「何なのですか、貴女は」
コンクリートで四方を覆われた地下通路、私たちしかいないこの空間でランスさまの声が凛と響き渡る。
私の視線は一心にランスさまを見つめ、彼は蔑んだ目をしてあたしを見下す。彼の瞳からは冷たさ以外何も感じられなかった。
理想を抱いた
「自分がこのわたしに相応しいとでも思っておいでで?」
こうなることくらい分かっていたはずじゃないか。いい結果になる確率なんて無に等しい、だけどもう辛いから、自分の気持ちにけりをつけたかったから実らない想いを伝えようと決心したんじゃないか。
全部、分かってたはずだ。
残酷な事実を知った
「まあ……それ以前にわたしには貴女が抱くような邪な気持ちを受け入れる気すらありませんが」
そう言って来た道を帰っていくランスさまに私は何も言えなかった。
きっと明日になれば彼の所属から外されているんだろう。他のしたっぱたちとは比べものにならない努力を積んで彼の補佐という地位を獲得したのに、それも明日になれば水の泡なのだろう。
だけど、
人を思いやる心がない、人を傷つける言葉しか知らない。よくよく考えたらそんな人こちらから願い下げだと思った。盲目になりすぎてそんな事も気付かなかったなんて。

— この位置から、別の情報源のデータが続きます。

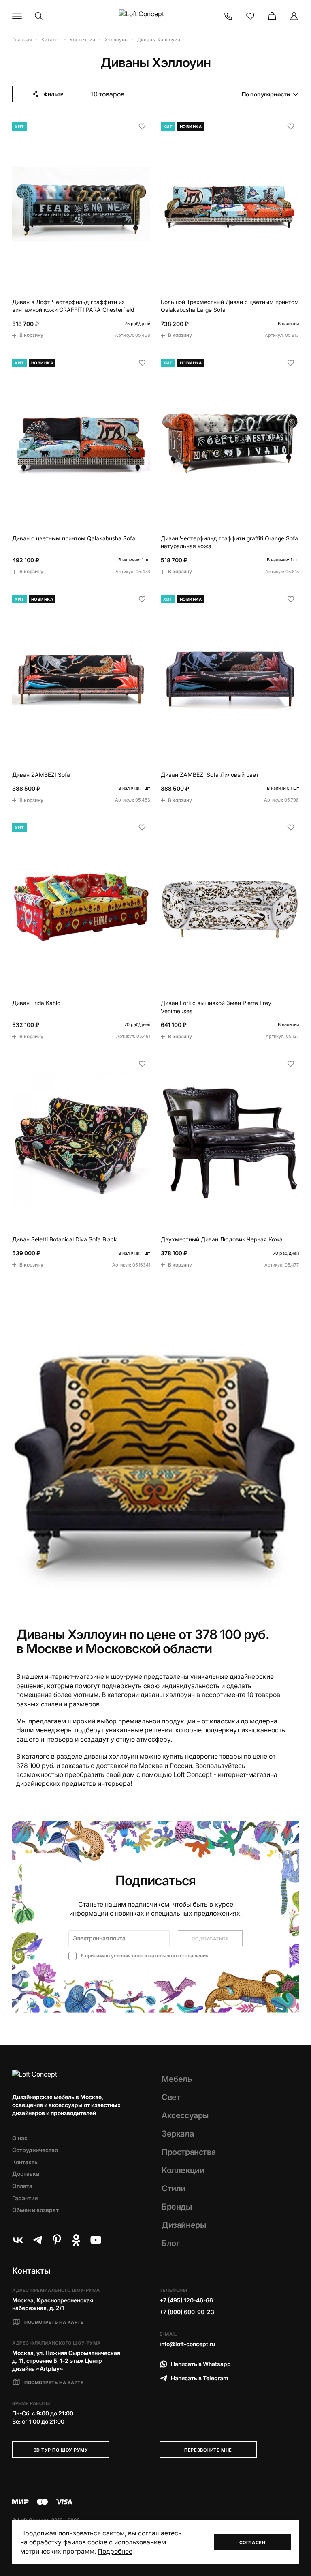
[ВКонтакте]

なーんだ、それなら私ランスさまにフられて良かったじゃん。ていうか正直言ってやっとランスさま以外の人と恋愛が出来るわけでしょう?辛くて泣きたくなるような片想いから解放されたわけでしょう?これこそ万々歳じゃない。
これからは両想いできる恋を探せばいいや、ロケット団に男なんていっぱいいるんだし!